Data for this task section start

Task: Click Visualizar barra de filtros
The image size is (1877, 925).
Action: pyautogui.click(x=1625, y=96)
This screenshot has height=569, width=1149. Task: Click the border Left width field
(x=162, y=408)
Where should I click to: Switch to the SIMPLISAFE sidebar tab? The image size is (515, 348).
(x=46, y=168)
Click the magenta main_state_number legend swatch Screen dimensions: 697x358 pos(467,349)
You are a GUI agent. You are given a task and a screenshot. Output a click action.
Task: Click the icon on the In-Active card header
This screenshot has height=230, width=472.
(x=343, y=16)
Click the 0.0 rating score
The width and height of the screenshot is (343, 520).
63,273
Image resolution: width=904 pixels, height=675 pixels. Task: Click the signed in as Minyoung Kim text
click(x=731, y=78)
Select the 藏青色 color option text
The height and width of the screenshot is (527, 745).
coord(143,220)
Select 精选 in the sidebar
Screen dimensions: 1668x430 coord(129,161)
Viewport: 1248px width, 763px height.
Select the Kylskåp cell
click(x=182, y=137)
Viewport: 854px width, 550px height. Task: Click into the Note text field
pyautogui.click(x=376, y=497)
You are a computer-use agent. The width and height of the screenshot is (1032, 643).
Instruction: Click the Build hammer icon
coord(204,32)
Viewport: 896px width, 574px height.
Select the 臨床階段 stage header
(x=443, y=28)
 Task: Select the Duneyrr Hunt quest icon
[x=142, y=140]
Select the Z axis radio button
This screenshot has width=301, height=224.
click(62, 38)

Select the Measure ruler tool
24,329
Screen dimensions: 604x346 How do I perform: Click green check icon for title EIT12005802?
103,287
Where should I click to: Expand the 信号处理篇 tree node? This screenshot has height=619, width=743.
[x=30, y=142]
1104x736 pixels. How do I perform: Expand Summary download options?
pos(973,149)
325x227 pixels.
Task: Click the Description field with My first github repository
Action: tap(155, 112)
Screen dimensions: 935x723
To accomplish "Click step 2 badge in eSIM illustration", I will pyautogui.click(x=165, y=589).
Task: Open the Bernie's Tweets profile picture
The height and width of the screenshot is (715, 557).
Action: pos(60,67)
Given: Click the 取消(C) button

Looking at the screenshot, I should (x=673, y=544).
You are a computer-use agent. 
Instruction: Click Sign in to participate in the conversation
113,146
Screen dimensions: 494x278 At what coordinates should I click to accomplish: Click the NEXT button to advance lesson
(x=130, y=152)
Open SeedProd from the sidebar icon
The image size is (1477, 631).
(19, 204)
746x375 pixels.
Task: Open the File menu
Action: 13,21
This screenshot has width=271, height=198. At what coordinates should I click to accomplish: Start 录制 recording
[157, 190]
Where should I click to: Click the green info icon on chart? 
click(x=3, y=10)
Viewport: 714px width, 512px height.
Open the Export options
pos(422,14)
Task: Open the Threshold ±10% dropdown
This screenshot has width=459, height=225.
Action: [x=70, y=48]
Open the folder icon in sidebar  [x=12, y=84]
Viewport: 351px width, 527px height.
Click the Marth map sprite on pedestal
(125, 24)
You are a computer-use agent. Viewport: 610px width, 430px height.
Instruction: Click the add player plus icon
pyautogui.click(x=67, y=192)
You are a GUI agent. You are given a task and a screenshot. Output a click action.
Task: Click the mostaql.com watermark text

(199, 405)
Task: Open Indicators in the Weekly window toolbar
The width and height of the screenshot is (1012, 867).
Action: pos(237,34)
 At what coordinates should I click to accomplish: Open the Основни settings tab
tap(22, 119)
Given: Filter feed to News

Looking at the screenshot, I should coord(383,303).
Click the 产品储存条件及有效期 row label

Data for this task section end

▶ Aim of the task: Using the entries above, output exactly the lines between the line holding "This screenshot has width=301, height=224." and the line holding "Screen dimensions: 935x723", end lines included, and nothing more.

▶ The completed task:
This screenshot has width=301, height=224.
click(62, 38)

Select the Measure ruler tool
24,329
Screen dimensions: 604x346 How do I perform: Click green check icon for title EIT12005802?
103,287
Where should I click to: Expand the 信号处理篇 tree node? This screenshot has height=619, width=743.
[x=30, y=142]
1104x736 pixels. How do I perform: Expand Summary download options?
pos(973,149)
325x227 pixels.
Task: Click the Description field with My first github repository
Action: tap(155, 112)
Screen dimensions: 935x723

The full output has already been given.